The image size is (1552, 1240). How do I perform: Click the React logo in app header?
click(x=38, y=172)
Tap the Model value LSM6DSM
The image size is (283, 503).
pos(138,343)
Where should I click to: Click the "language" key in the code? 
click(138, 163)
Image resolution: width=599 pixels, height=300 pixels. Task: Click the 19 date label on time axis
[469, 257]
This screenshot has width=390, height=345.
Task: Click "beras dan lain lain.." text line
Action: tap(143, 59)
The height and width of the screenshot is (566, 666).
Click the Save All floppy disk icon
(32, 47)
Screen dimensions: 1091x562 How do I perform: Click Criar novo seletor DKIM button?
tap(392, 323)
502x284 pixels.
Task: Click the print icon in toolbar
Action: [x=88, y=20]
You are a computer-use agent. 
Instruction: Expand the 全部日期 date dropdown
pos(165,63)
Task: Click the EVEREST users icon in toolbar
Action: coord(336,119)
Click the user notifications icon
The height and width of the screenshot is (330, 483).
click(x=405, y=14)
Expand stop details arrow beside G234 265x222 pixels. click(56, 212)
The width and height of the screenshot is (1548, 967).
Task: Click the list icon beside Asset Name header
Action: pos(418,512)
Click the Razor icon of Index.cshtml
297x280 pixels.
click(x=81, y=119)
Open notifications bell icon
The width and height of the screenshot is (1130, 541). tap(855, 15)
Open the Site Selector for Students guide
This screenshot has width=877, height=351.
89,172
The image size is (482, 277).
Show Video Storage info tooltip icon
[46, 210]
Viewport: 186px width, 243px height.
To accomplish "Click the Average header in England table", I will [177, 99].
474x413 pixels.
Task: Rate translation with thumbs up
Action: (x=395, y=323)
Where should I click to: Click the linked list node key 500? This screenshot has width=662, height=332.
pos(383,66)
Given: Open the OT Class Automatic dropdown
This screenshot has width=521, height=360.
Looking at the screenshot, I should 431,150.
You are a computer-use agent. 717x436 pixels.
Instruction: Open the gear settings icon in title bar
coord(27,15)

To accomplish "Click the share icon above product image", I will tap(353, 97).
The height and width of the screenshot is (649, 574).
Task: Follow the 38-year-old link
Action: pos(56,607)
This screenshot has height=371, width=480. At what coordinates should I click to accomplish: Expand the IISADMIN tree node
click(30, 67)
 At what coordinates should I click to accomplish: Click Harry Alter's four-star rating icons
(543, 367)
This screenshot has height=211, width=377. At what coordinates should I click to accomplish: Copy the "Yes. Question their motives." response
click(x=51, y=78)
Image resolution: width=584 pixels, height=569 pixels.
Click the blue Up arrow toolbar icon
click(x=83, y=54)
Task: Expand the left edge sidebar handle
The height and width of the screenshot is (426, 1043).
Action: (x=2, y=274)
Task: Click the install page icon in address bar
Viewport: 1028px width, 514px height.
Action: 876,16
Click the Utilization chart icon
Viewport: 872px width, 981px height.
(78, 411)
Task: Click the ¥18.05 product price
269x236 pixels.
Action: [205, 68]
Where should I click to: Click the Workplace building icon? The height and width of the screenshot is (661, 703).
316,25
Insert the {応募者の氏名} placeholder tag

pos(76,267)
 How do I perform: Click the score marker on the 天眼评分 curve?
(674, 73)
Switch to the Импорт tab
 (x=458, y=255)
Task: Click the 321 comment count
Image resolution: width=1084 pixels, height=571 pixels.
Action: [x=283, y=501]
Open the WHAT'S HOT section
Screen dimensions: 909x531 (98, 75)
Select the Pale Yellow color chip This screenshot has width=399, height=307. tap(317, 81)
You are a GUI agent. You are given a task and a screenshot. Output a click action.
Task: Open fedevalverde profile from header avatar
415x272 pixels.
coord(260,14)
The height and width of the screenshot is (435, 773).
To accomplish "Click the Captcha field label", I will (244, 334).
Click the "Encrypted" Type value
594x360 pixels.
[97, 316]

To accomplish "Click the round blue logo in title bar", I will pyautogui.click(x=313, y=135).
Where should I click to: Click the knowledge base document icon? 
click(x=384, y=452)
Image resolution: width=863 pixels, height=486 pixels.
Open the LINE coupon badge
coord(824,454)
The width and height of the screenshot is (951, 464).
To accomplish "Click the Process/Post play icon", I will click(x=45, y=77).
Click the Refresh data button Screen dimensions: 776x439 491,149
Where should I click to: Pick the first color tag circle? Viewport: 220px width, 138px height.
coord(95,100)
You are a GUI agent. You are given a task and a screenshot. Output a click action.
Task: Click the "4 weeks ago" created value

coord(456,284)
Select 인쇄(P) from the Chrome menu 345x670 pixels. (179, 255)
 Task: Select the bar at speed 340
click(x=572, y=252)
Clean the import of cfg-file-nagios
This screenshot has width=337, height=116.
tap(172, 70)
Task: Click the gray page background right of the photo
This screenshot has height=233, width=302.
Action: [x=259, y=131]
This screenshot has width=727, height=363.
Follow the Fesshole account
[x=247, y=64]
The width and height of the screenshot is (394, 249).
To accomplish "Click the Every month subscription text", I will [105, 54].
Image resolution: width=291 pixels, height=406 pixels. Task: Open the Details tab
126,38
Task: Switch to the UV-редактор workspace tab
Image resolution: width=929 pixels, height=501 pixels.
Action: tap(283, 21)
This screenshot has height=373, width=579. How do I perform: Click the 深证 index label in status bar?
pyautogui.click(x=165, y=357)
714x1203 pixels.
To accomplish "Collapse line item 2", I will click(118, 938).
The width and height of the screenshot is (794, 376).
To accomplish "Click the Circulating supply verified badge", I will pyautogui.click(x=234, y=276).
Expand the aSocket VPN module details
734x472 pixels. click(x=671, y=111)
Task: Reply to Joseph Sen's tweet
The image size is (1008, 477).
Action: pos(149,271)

Exercise prompt:
Using the entries above, determine how many lines include the string "agent" and write only that number.

Task response:
4